Felipe era meu amigo e fiquei feliz por ele. Com Javier senti-me mais triste porque ia todos os dias lá a casa ver a Mencía, e quando se casou tudo isso acabou. Essa rotina que tínhamos criado rompeu-se. Mas, afinal, acabámos por conseguir criar uma outra rotina. Não consigo dar-me mal com as pessoas. Ele está casado, com filhos, e dou-me bem com todos. E a minha filha adora os irmãos. Javier é um excelente pai.

Como foi ser mãe sem ter sido filha, uma vez que cuidou mais da sua mãe do que o contrário?
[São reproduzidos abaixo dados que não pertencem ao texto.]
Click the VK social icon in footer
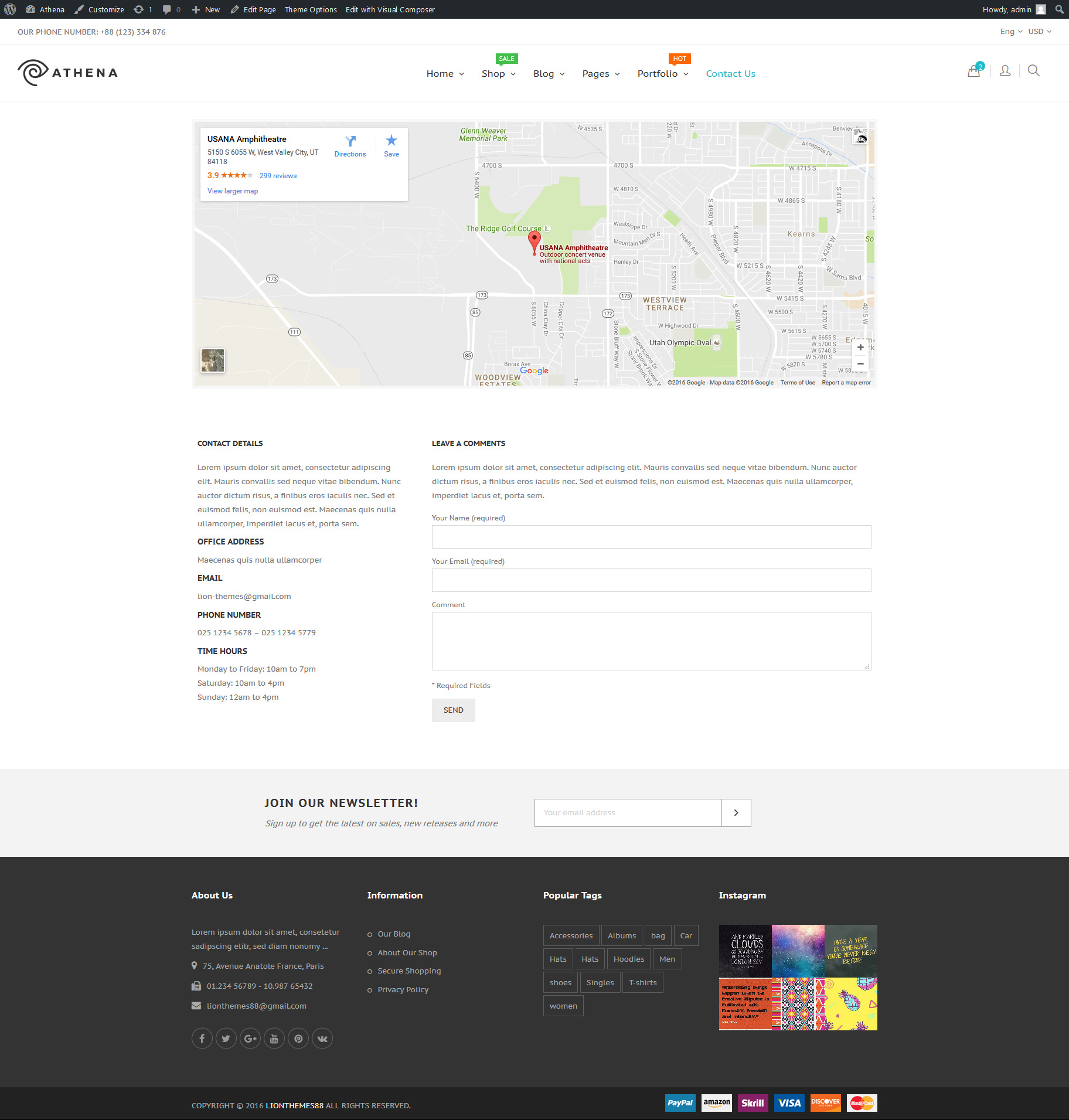This screenshot has height=1120, width=1069. [322, 1038]
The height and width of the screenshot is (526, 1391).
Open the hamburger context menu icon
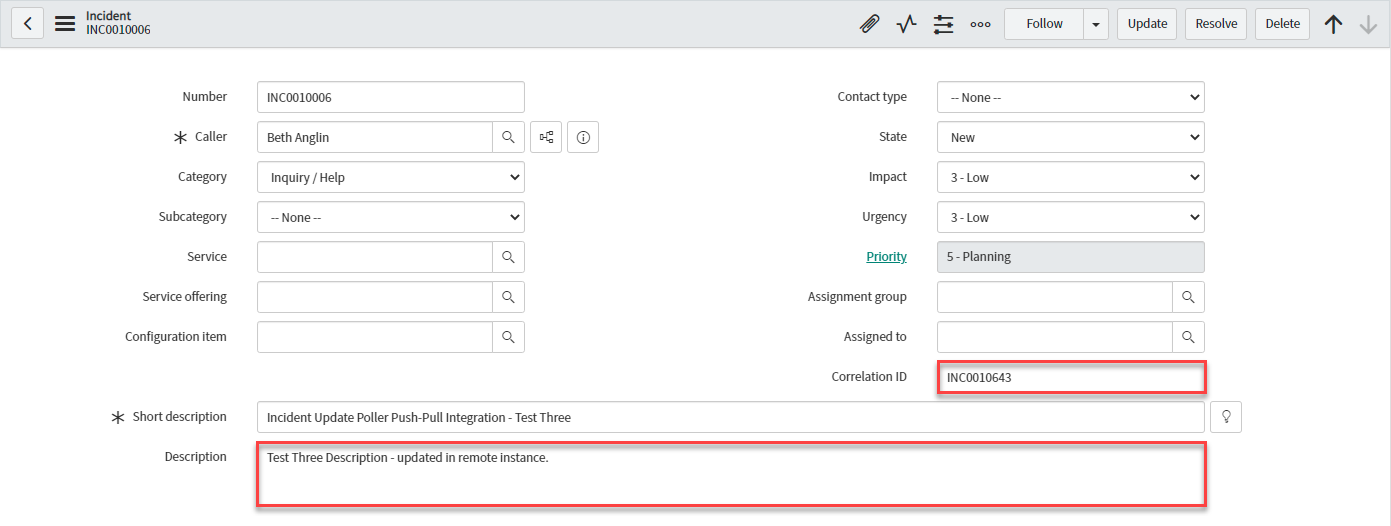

Na verdade, nunca senti que não fui filha. Mas já tinha sido tão mãe da minha mãe que me saía naturalmente. Concentrei-me para que a minha filha fosse muito bem cuidada e que tivesse uma mãe. E não foi difícil. Estou muito bem com ela e tenho ajuda – uma empregada, o meu pai, enquanto era vivo, e a sua mulher. Tem corrido bem, pelo menos até agora. E Mencía é muito fácil. Houve alturas em que me excedi um pouco, ligava-lhe muito, e ela pedia-me que não o fizesse tanto. Mas apenas coisas tontas como essas.

Nunca chegou a criar um vínculo exacerbado com a sua filha como fez com a sua mãe?

Não. E nem ela deixa. É muito independente. Há um vínculo saudável entre nós. Ela é muito dócil e pacífica. Tive sorte. Fez-me descobrir o que é ter uma relação saudável com alguém.

Afirmou no livro que se dá bem com Letícia, a princesa das Astúrias. Que tipo de relação mantêm?

Temos o mesmo círculo, portanto vemo-nos em casa de amigos e lugares comuns. Damo-nos bem, é inteligente, gosto de conversar com ela e é carinhosa. O resto pertence-nos a nós as duas.

O livro narra a sua longa busca pelo equilíbrio…

Essa busca que todos fazemos. E eu talvez tenha tido de dedicar mais tempo a isso.

E agora sente-se mais próxima desse equilíbrio?

Sim, de certeza. Não sei se é devido às terapias ou à idade. Creio que é a combinação de ambas.

Quais foram os passos mais importantes nesta trajetória?

Todos os grupos de co-dependentes anónimos que contactei foram importantes. Depois, para mim resultou muito bem o coaching, em que se trabalham os objetivos, porque na co-dependência estamos tão fixados na vida de outros, em cuidá-los, que não fixamos as nossas próprias metas. O coaching ajuda muito nisso. A Programação Neurolinguística (PNL) também me ajudou muito porque se propõe a reprogramar todos esses hábitos negativos que te impedem de ser feliz. São terapias superpotentes. E continuo a trabalhar. Isso é para a vida.

Finalmente, encontrou a sua carreira?

Trabalho em televisão há dois anos e meio e estou encantada. Estou na Antena 3 de Espanha e continuo lá com vários projetos.

Estava a fazer uma rubrica de experiências. E agora?

Estou a trabalhar em algo um pouco mais sério, sobre problemas como hiperatividade e crianças, e temas similares. Quando comecei fazia este tipo de trabalhos mais profundos e agora estou a retomá-los.

E vai seguir uma carreira literária?

Não, não pretendo escrever mais nenhum livro. Não sou escritora. Queria escrever sobre a co-dependência e nada mais.